Memasuki usia 25-an, bagi perempuan di Indonesia memang dianggap sebagai usia yang sudah sangat matang untuk menikah. Usia demikian, selain akan dihadapkan dengan pilihan hidup yang beragam, maka perempuan juga akan dihujani dengan belbagai pertanyaan-pertanyaan “Kapan”. Salah satunya adalah “Kapan nikah” dan kapan-kapan lainnya. Jangan terlalu pemilih jadi perempuan, nanti susah dapat jodoh, jangan terlalu mikirin karir, nanti laki-laki takut denganmu.

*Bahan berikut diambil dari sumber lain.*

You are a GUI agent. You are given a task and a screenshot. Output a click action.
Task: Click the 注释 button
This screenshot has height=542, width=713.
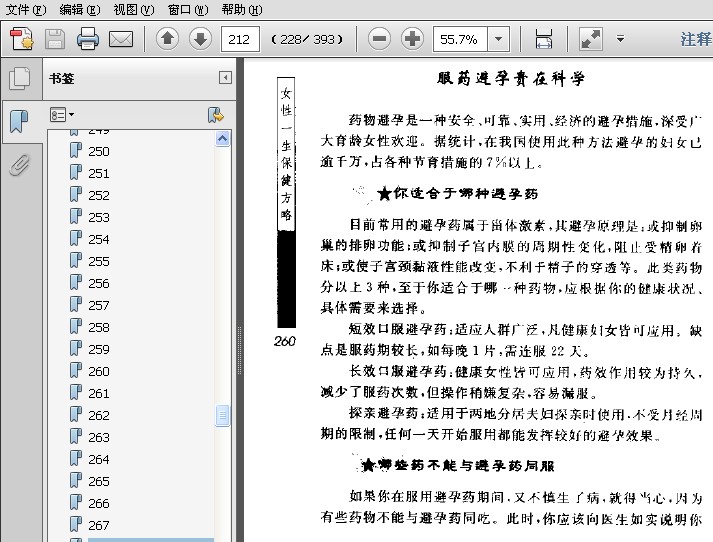695,39
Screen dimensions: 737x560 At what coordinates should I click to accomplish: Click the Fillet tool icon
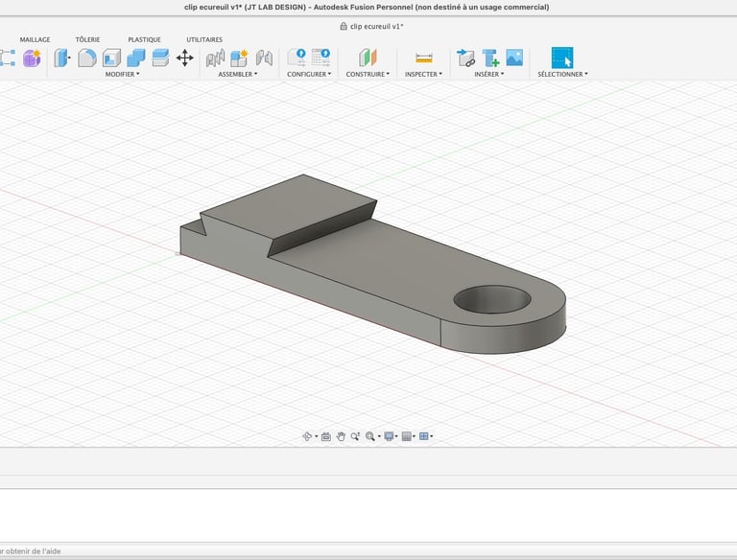[87, 58]
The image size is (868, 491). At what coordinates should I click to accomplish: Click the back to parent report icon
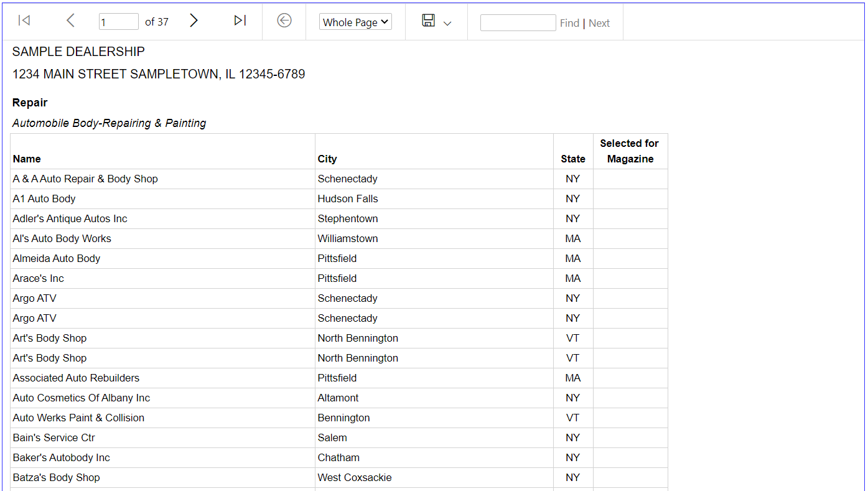coord(284,21)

Menikah bukanlah ajang main-main, yang ketika kamu bosan, kamu bisa meninggalkannya. Menikah juga bukan hanya perihal cinta, yang ketika kamu lapar, kamu akan kenyang dengan hanya melihat wajahnya. Tapi lebih dari itu, menikah adalah membina rumah tangga dengan dua manusia yang berbeda dari berbagai segi. Tentu butuh keilmuan dan kesiapan yang matang agar pernikahan mampu mendatangkan kebahagian dan kesalingan untuk keduanya.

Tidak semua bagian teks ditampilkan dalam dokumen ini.